▶ **The data**:
============

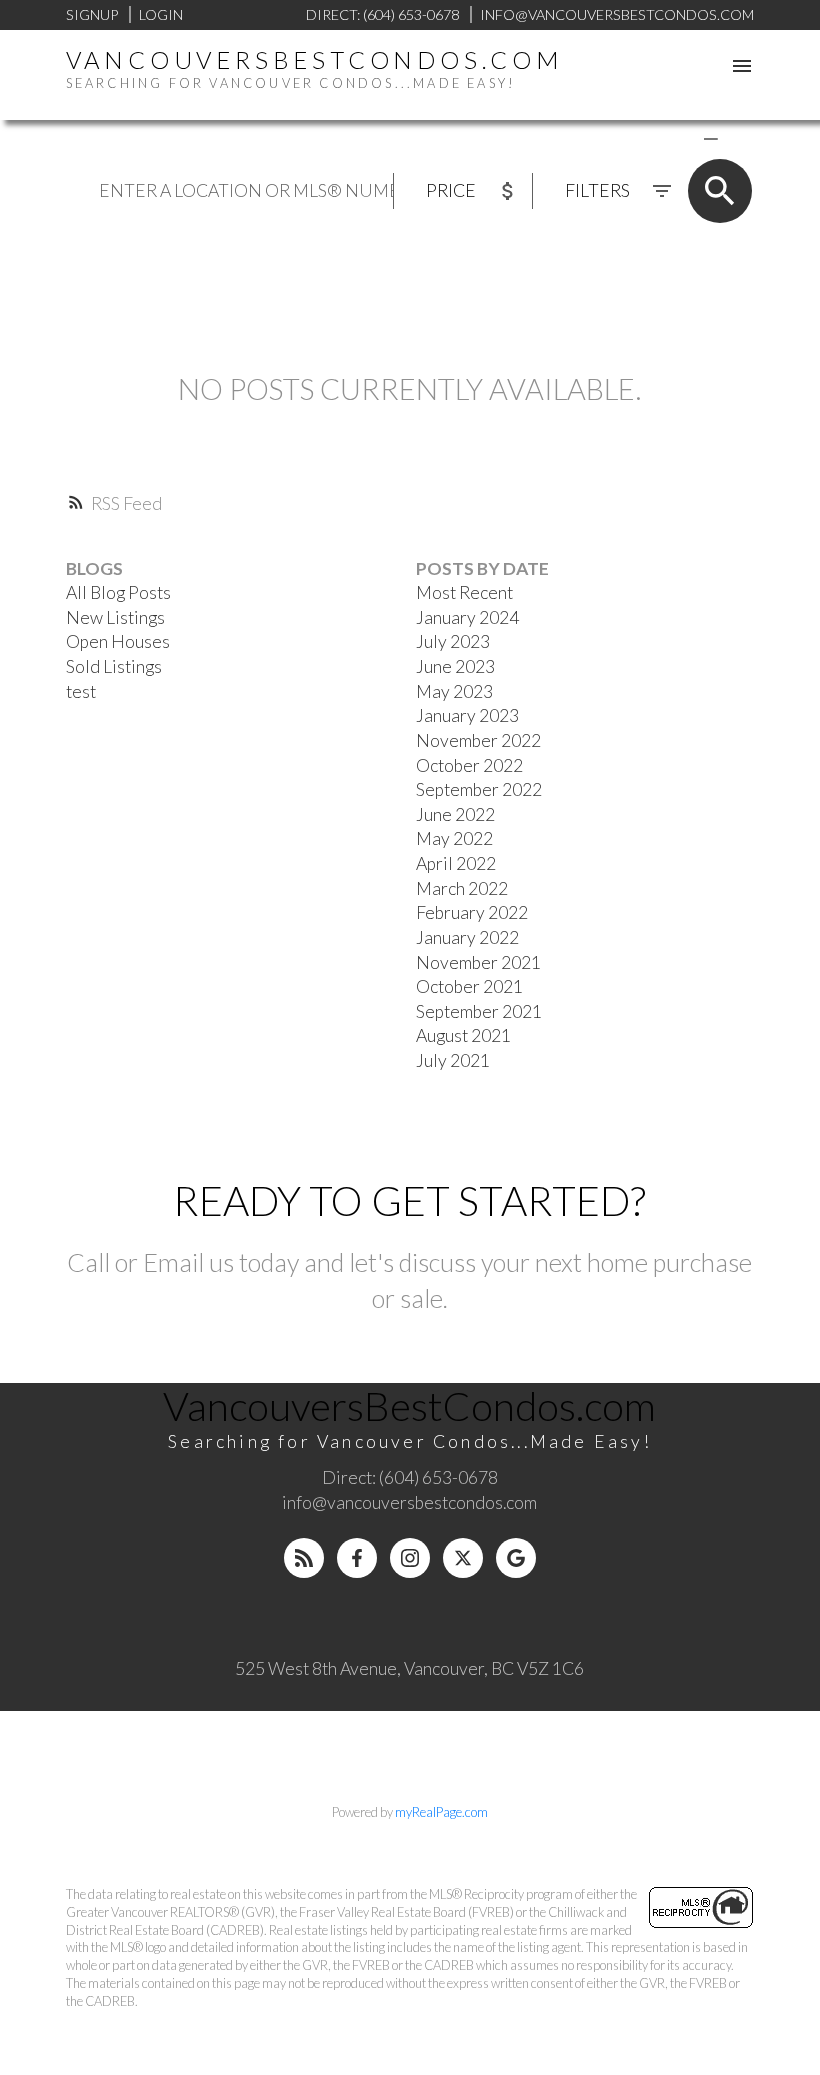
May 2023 (454, 691)
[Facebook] (357, 1558)
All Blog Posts (118, 592)
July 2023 (453, 641)
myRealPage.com (441, 1812)
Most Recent (464, 592)
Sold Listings (114, 666)
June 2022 (455, 814)
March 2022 (462, 888)
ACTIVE (663, 137)
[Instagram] (410, 1558)
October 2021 (469, 986)
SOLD (740, 137)
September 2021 (479, 1011)
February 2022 (472, 912)
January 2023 (467, 715)
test (81, 691)
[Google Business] (516, 1558)
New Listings (115, 617)
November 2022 (478, 740)
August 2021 (463, 1035)
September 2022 (479, 789)
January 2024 (467, 617)
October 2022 (469, 765)
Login (161, 14)
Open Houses (118, 641)
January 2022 (467, 937)
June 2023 (455, 666)
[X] (463, 1558)
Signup (92, 14)
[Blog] (304, 1558)
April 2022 (456, 863)
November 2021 (478, 962)
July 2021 (453, 1060)
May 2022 (454, 838)
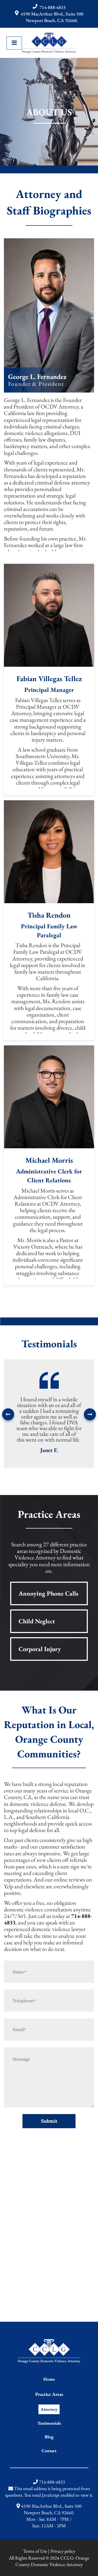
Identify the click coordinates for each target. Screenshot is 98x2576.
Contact (49, 2450)
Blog (49, 2437)
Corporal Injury (40, 1649)
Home (49, 2379)
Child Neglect (37, 1621)
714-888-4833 (52, 7)
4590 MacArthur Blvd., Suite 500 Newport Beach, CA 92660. (52, 17)
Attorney (49, 2409)
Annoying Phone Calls (48, 1593)
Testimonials (49, 2423)
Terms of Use (35, 2551)
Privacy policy (62, 2551)
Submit (49, 2121)
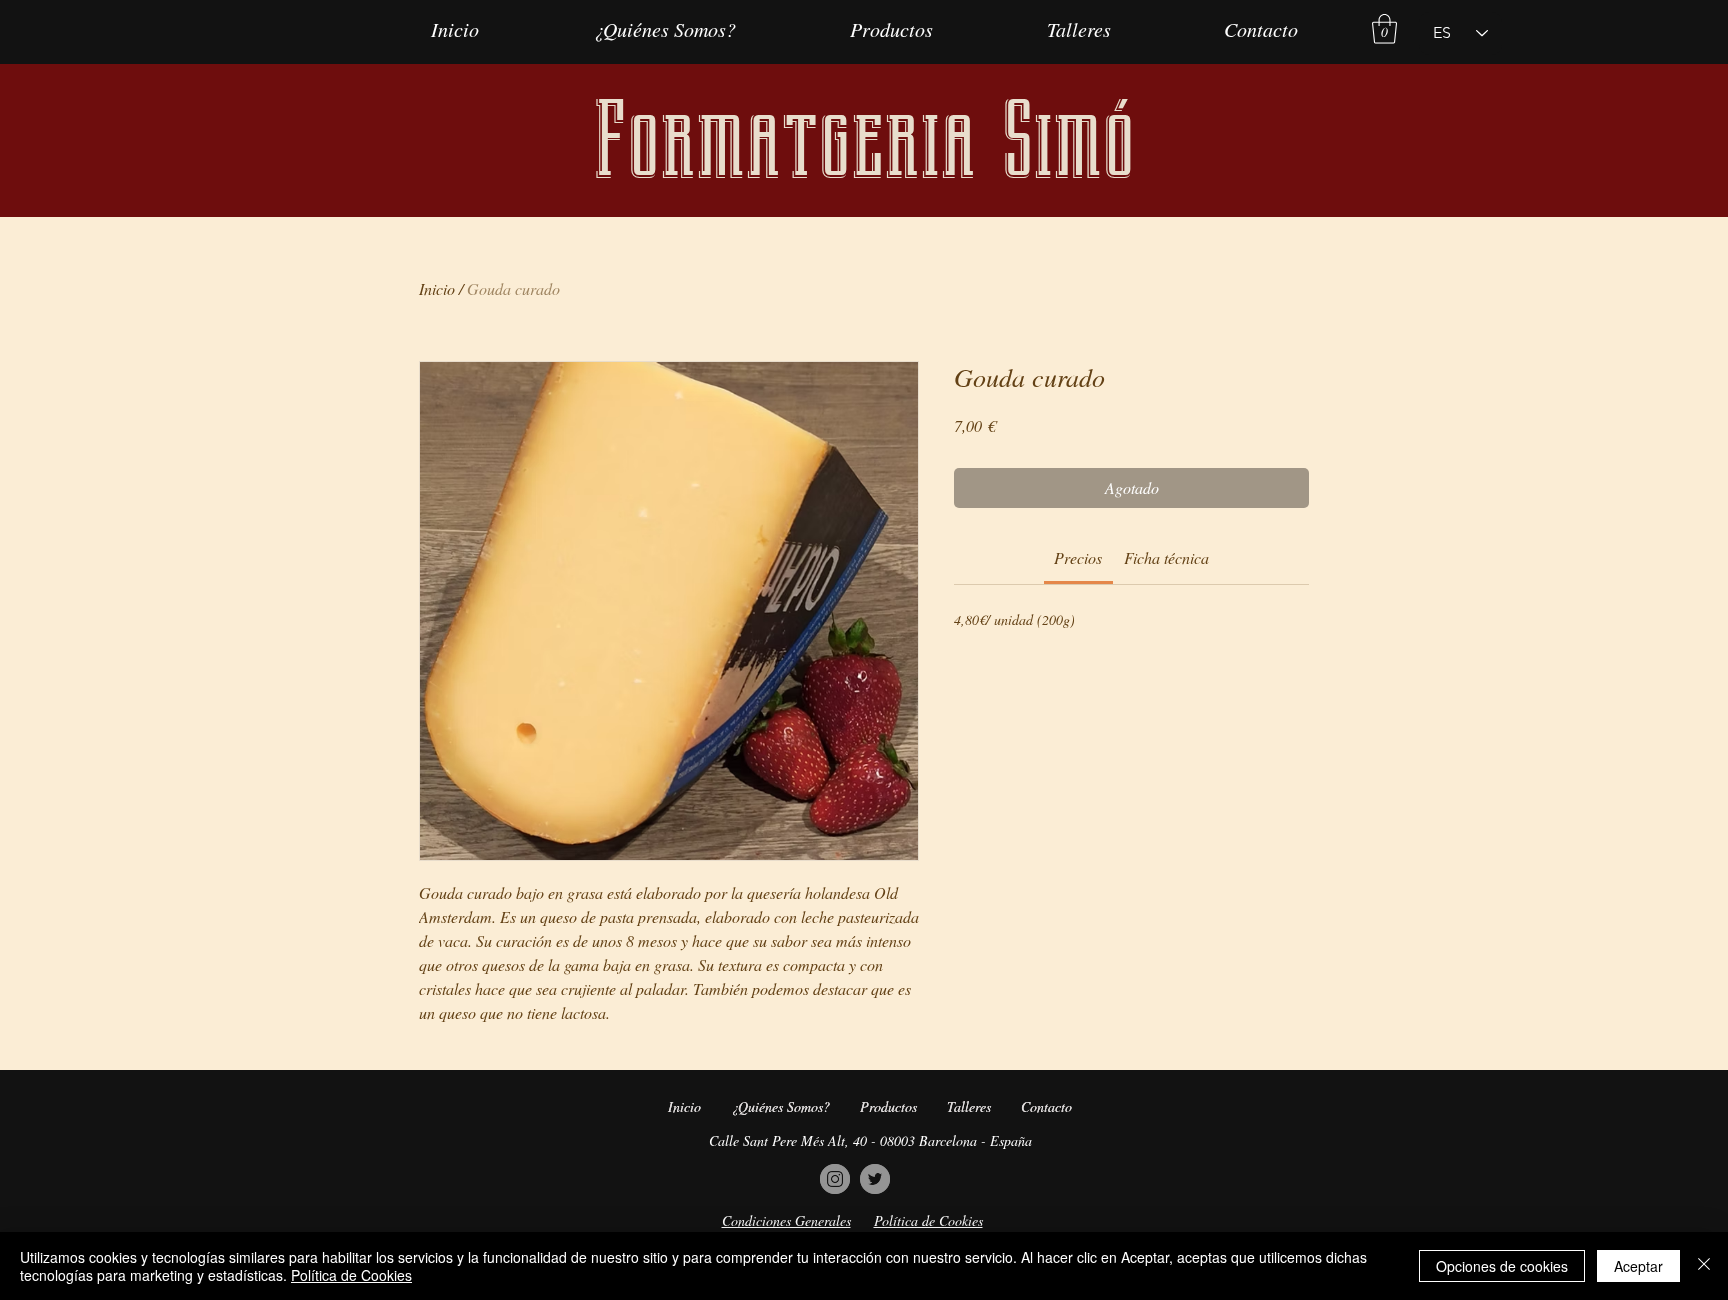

============

Using the entries above, repeat only the lines from the one containing "Most Recent (464, 592)" through the one containing "April 2022 (456, 863)", end lines included.

Most Recent (464, 592)
Sold Listings (114, 666)
June 2022 (455, 814)
March 2022 (462, 888)
ACTIVE (663, 137)
[Instagram] (410, 1558)
October 2021 (469, 986)
SOLD (740, 137)
September 2021 (479, 1011)
February 2022 (472, 912)
January 2023 (467, 715)
test (81, 691)
[Google Business] (516, 1558)
New Listings (115, 617)
November 2022 (478, 740)
August 2021 (463, 1035)
September 2022 (479, 789)
January 2024 (467, 617)
October 2022 (469, 765)
Login (161, 14)
Open Houses (118, 641)
January 2022 (467, 937)
June 2023 (455, 666)
[X] (463, 1558)
Signup (92, 14)
[Blog] (304, 1558)
April 2022 (456, 863)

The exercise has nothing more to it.